We don’t have the ending we hoped and prayed for, but our story isn’t over yet. Our story just has a new chapter and a new path. We live life differently now. We are planning our life around us, and not the next treatment or the next cycle. It’s freeing.
We save our money now for different projects around the house and not the next treatment. We get excited about new adventures that we’re planning and we don’t get upset anymore when we see babies on TV or in shopping carts at the store.
We’re happy, and I never thought that was a possibility after the countless failed treatments and pregnancy tests that only showed one line, but we are.
Let’s Talk Money
Money….UGH! Here’s the thing, Dave and I are dually insured but infertility treatments are not covered at all by either of our insurance companies. Nothing! Zero, zilch, nada. Talk about another blow to the gut!
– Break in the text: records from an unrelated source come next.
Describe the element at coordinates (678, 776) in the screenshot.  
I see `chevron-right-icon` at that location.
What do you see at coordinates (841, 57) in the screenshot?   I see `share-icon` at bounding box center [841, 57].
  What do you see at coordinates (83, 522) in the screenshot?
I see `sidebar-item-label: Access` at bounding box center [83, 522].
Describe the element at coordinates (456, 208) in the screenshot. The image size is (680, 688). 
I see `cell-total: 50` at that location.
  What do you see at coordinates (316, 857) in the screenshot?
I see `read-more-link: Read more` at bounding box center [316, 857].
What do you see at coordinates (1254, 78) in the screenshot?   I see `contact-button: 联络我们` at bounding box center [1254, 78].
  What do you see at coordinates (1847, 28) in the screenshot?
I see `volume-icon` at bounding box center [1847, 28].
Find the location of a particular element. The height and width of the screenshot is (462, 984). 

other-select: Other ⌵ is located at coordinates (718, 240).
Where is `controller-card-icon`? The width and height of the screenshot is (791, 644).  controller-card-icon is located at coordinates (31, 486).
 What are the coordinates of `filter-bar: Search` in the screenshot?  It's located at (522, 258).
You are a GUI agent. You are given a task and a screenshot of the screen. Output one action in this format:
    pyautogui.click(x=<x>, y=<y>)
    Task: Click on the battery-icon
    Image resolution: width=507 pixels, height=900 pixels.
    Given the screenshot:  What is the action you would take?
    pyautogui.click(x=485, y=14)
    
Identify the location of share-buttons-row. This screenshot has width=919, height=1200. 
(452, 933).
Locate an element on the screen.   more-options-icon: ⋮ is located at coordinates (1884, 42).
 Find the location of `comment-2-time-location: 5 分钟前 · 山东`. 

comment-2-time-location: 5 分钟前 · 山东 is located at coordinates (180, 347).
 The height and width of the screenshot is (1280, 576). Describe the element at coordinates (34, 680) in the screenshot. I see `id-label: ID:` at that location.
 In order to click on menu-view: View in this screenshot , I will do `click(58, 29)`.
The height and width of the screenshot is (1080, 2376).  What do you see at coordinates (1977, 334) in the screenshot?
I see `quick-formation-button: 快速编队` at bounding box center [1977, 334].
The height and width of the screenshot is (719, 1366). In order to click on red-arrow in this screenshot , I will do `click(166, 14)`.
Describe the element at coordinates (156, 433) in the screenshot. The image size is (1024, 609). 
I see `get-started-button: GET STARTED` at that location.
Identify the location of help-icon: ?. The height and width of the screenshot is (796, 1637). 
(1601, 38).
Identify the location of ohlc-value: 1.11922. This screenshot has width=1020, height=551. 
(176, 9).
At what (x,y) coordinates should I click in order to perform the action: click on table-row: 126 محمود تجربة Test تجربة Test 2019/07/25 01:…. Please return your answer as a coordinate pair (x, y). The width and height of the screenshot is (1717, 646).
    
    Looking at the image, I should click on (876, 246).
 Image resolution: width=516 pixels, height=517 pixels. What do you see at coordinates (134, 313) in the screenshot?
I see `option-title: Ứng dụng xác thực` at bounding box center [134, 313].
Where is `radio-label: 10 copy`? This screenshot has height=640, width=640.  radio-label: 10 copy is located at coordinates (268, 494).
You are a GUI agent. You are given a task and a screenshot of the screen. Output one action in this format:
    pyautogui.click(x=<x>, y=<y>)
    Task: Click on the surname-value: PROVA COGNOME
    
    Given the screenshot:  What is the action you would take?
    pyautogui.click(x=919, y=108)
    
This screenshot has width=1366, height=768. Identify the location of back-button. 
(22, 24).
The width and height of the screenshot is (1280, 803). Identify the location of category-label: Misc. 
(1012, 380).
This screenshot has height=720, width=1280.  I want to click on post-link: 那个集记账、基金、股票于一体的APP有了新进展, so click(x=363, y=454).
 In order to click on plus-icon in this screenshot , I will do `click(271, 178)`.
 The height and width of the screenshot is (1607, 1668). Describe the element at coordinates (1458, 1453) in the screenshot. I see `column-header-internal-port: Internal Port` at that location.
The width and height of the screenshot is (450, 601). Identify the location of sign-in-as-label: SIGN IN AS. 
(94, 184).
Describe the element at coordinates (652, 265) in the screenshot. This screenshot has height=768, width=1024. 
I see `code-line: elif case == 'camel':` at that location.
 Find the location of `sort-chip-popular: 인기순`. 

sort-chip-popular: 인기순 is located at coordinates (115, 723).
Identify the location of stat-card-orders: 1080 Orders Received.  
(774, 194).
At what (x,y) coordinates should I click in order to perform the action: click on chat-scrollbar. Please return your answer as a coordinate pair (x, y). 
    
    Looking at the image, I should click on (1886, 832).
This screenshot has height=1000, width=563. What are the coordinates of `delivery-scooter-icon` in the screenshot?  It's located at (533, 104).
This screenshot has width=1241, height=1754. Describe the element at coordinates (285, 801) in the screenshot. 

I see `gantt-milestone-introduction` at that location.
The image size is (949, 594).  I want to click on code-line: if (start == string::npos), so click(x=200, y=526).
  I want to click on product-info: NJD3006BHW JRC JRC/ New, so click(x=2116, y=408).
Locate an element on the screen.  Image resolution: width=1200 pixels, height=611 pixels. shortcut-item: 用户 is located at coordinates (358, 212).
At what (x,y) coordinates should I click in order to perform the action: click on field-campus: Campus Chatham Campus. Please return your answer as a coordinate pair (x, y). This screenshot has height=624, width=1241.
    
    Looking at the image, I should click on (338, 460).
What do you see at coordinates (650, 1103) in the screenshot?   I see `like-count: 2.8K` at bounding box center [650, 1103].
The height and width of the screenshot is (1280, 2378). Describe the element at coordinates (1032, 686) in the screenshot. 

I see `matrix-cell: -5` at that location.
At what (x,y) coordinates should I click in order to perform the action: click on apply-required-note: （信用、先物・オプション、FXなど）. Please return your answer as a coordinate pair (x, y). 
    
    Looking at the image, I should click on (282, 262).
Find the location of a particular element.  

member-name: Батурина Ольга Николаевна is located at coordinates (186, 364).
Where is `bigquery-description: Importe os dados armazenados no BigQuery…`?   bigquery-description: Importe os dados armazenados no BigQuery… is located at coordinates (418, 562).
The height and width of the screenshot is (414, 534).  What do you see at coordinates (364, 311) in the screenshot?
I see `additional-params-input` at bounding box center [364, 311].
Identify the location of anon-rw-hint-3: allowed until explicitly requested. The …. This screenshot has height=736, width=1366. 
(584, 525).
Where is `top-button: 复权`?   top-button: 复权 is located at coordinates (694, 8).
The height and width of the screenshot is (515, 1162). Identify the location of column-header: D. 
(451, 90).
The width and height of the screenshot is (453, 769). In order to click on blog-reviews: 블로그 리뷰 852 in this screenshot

That means every office visit, every ultrasound, every single medication came out of our pockets. It adds up quickly. That is why we took so many breaks in between treatments—we were saving up for our next round. That is why our fixer-upper house is not finished nine years after buying it; we poured our money into our treatments. Tens of thousands of dollars!
Infertility in Numbers
In the infertility world (and in my own math-geek mind) everything is about numbers. How many follicles? How many embryos? What is your LH? What is your FSH? How many ml of each injectable medication will I take? How many times a day will I need to inject myself? So many numbers.
Here are some of my important numbers: 40, 15, 13, 9, 5, 3, 3, 2, 1 and 0.
- 40: How old I am.
- 15: The number of wonderful years I have been married to my amazing and loving husband.
- 13: The number of years we tried to conceive.
- 9: The number of years we were silent about our infertility.
- 7: The number of failed medicated IUIs we have tried.
- 3: The number of canceled cycles.
- 3: The total number of beautiful embryos we transferred.
- 2: The number of failed IVF cycles.
- 1: The number of lines I see on every pregnancy test.
- 0: The number of babies I have in my arms.
I could also add the numbers 10 million (the number of tears I have cried throughout the 13 years) and one thousand (the number of pregnancy tests I have peed on).